Working with Gamma
From VFXPedia
Gamma Bears or Tale of Stolen Irises
This story is written for artists (further reading is restricted for physicians :) ) to easily clarify some cases when we really should care about image gamma.
Here you'll find short simplified explanation of how does gamma work in practice. And no superfluous theory.
Unlike traditional artists, CG-artist should know that gamma value is the exponent of the power function.
So when you define gamma, value of each pixel's color is raised to the power of gamma.
For example, if gamma=2 then 0^2=0, 0.5^2=0.25, 1^2=1, 2^2=4
0 and 1 are never changed by gamma-correction, midtones get dimmer with gamma increasing and values above 1 get brighter.

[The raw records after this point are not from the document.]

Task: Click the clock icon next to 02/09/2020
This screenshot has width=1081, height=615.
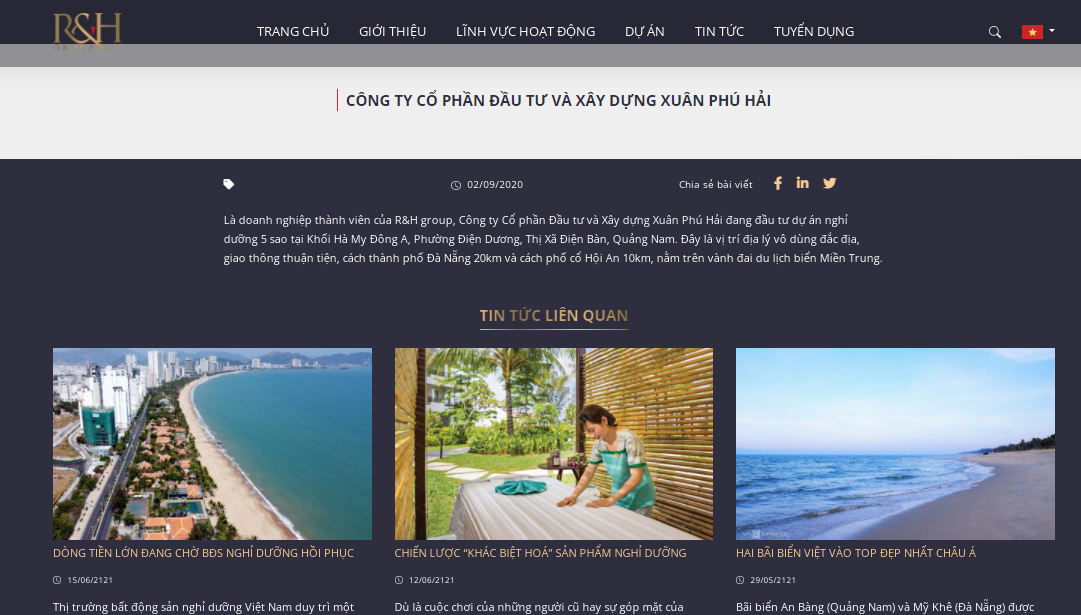Action: [x=456, y=185]
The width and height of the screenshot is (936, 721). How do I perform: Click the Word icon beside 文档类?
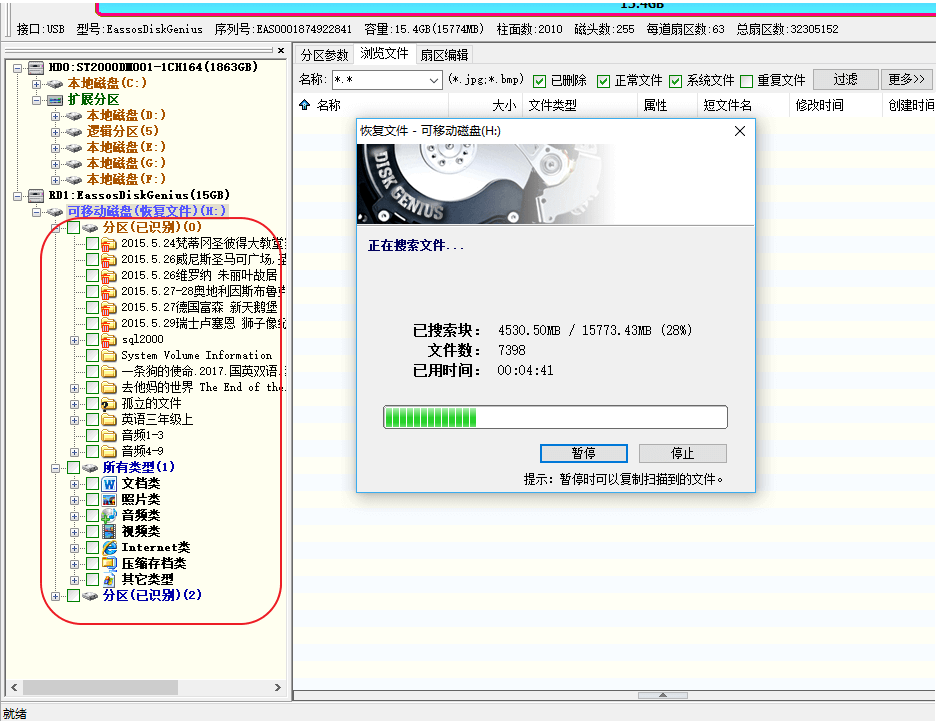(110, 484)
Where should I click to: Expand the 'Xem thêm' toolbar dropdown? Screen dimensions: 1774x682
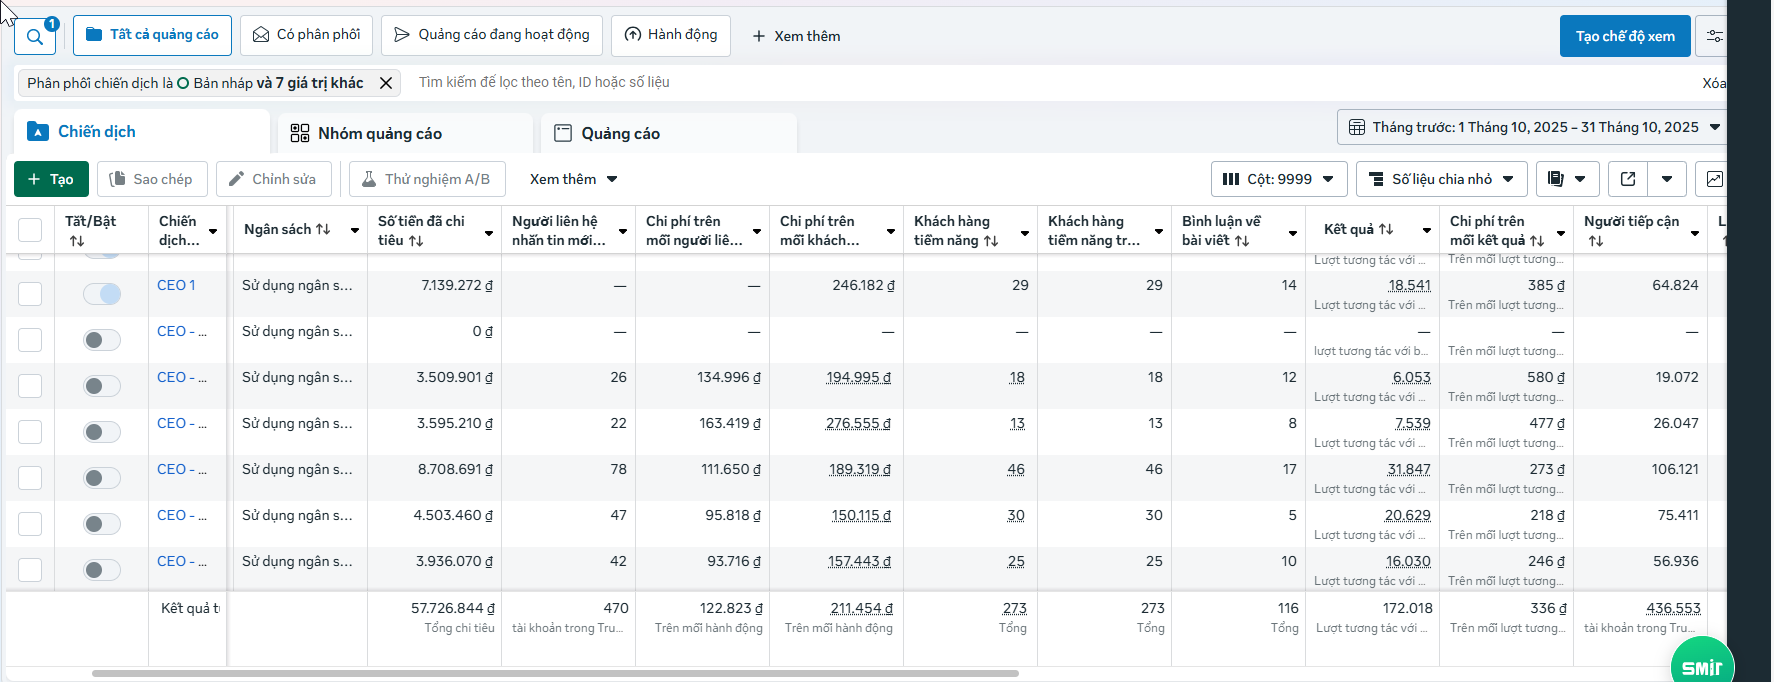(573, 179)
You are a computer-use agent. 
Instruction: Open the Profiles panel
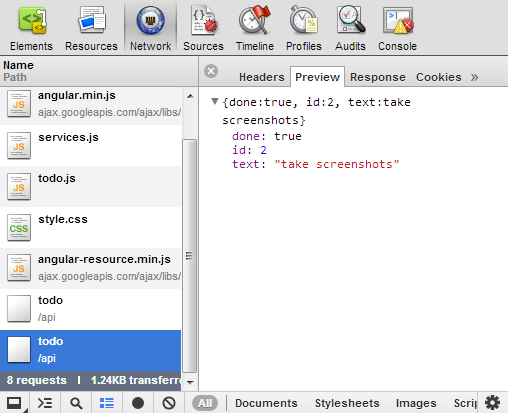[304, 29]
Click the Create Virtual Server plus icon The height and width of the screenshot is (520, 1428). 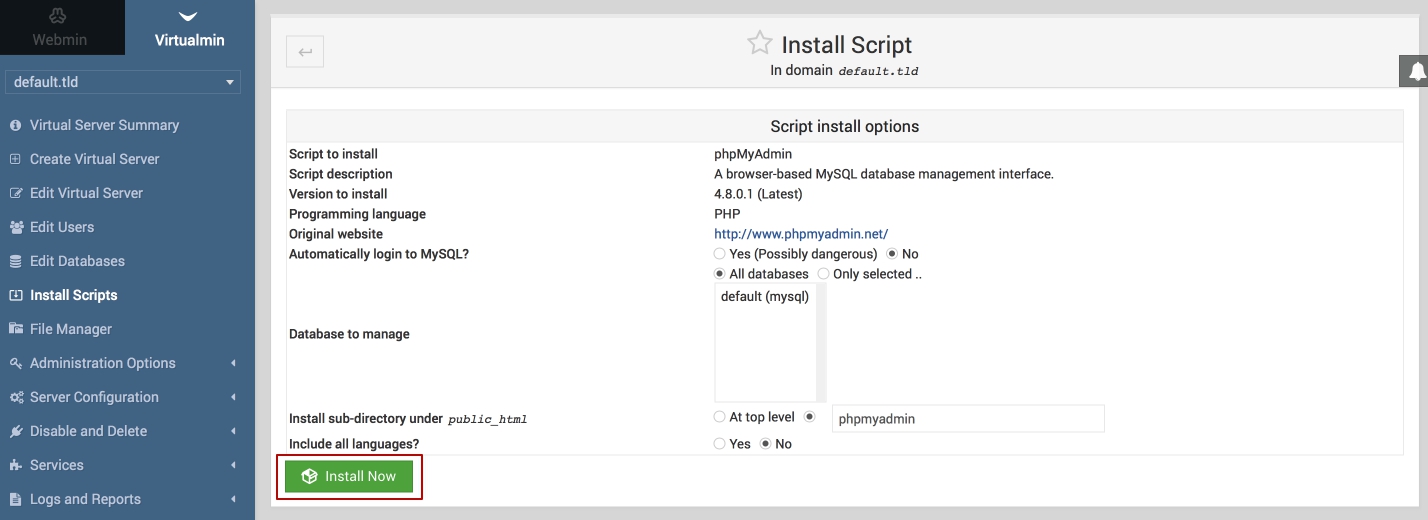[x=15, y=159]
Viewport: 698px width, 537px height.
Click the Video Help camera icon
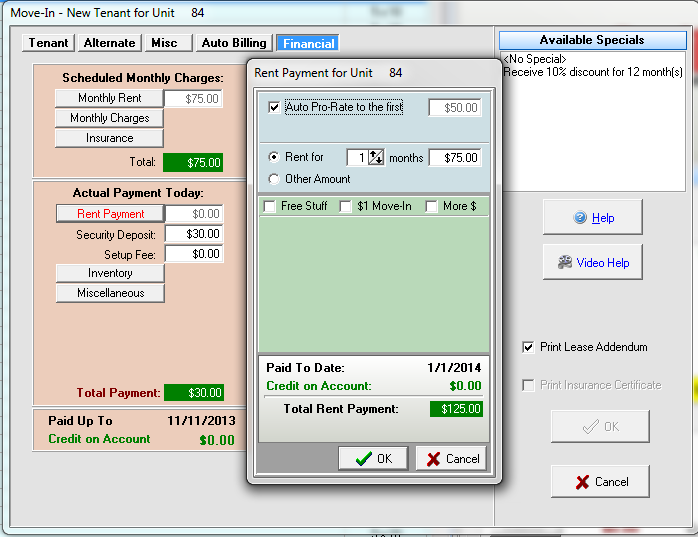[565, 262]
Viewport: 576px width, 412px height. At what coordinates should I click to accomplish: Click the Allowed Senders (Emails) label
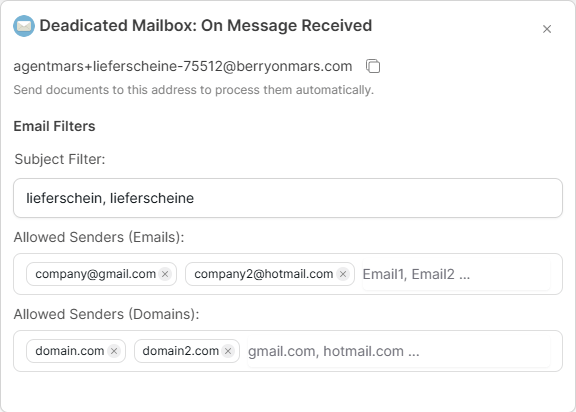(99, 238)
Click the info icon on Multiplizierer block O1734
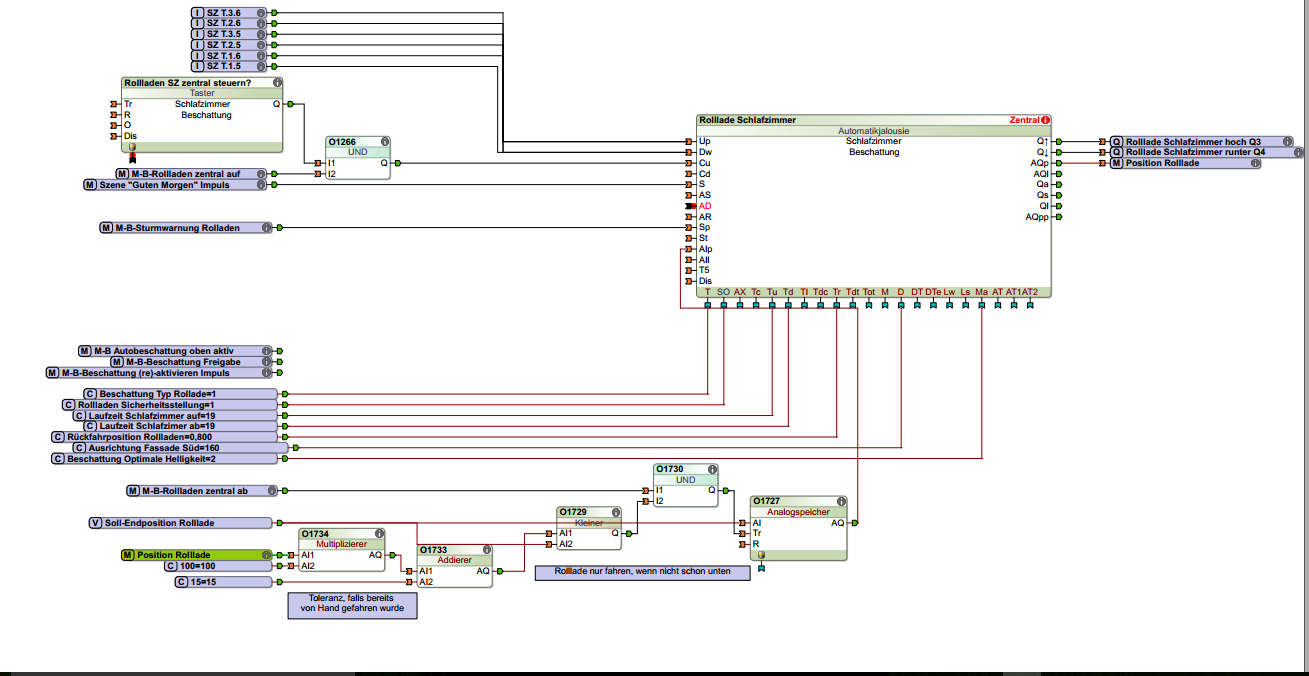Viewport: 1309px width, 676px height. click(378, 533)
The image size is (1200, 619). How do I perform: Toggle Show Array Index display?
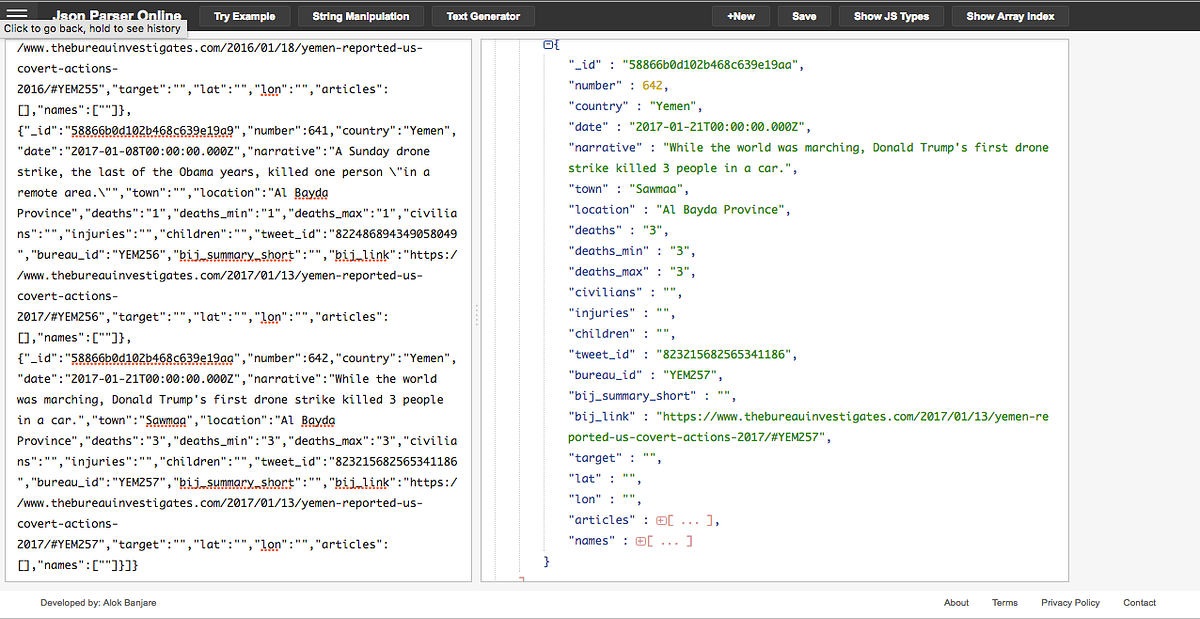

Why gamma? Where does it come from?
Once upon a time, when LCD monitors didn't exist and mice were futuristic devices with a ball inside, people of the world suddenly discovered that brightness CRT-display produce isn't equal to electrons quantity sent to it's luminophor.
So when they tried to see a picture through it, this picture looked darker and it was darkened not linearly. Then sRGB standard was established for digital pictures. It compensated picture darkening using gamma. So, monitors darken picture with gamma about 2.2 and sRGB pictures are lightened with gamma 0.45(45) that is 1/2.2 to look linear on CRT displays.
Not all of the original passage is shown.